🤖 AI Summary
This work addresses the lack of comprehensive evaluation of cross-modal reasoning capabilities in Large Multimodal Models (LMMs) for scientific chart understanding and code generation. To this end, we introduce ChartCodeBench—the first cross-modal benchmark specifically designed for scientific charts—built upon 4,800 human-annotated, high-fidelity triplets (chart, description, code) derived from real academic papers.

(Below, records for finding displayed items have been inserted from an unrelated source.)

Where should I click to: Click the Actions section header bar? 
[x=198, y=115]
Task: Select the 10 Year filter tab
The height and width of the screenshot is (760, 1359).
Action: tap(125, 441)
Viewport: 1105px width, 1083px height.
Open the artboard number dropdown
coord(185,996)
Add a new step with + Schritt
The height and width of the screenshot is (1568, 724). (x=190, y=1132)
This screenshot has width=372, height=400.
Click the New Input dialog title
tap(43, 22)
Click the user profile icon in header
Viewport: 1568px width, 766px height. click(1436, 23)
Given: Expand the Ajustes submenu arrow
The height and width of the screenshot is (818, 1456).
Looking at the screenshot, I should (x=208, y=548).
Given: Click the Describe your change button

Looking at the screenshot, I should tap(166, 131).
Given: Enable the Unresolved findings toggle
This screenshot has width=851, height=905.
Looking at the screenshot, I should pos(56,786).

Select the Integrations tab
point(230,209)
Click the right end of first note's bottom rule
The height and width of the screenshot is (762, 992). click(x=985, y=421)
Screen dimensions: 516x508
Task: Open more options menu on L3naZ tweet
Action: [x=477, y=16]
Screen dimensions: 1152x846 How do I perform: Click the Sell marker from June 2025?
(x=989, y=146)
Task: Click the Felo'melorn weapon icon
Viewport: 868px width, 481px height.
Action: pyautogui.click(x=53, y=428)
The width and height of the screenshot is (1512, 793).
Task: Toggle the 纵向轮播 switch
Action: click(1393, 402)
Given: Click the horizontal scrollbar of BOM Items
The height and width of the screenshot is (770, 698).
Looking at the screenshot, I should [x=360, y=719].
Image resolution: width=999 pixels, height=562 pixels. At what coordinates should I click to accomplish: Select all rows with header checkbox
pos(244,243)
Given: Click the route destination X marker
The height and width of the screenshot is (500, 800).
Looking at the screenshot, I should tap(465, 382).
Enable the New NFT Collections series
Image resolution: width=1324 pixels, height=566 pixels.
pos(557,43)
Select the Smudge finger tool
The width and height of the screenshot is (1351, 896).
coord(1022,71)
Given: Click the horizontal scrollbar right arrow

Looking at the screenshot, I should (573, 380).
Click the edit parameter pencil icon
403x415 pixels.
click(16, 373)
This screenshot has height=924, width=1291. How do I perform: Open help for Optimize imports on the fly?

It covers 18 major and 4 sub-categories, with 201 fine-grained chart types. We propose a multi-level automated evaluation framework integrating syntactic correctness, functional equivalence, and visual fidelity, enabling unified assessment of both open- and closed-source LMMs. Experimental results reveal substantial limitations: GPT-4o and InternVL2-Llama3-76B achieve only 82.2 and 61.6 average scores on Direct and Customized Mimic tasks, respectively, highlighting critical bottlenecks in complex cross-modal reasoning.
📝 Abstract
We introduce a new benchmark, ChartMimic, aimed at assessing the visually-grounded code generation capabilities of large multimodal models (LMMs). ChartMimic utilizes information-intensive visual charts and textual instructions as inputs, requiring LMMs to generate the corresponding code for chart rendering. ChartMimic includes 4,800 human-curated (figure, instruction, code) triplets, which represent the authentic chart use cases found in scientific papers across various domains (e.g., Physics, Computer Science, Economics, etc). These charts span 18 regular types and 4 advanced types, diversifying into 201 subcategories. Furthermore, we propose multi-level evaluation metrics to provide an automatic and thorough assessment of the output code and the rendered charts. Unlike existing code generation benchmarks, ChartMimic places emphasis on evaluating LMMs' capacity to harmonize a blend of cognitive capabilities, encompassing visual understanding, code generation, and cross-modal reasoning. The evaluation of $3$ proprietary models and 14 open-weight models highlights the substantial challenges posed by ChartMimic. Even the advanced GPT-4o, InternVL2-Llama3-76B only achieved an average score across Direct Mimic and Customized Mimic tasks of 82.2 and 61.6, respectively, indicating significant room for improvement. We anticipate that ChartMimic will inspire the development of LMMs, advancing the pursuit of artificial general intelligence.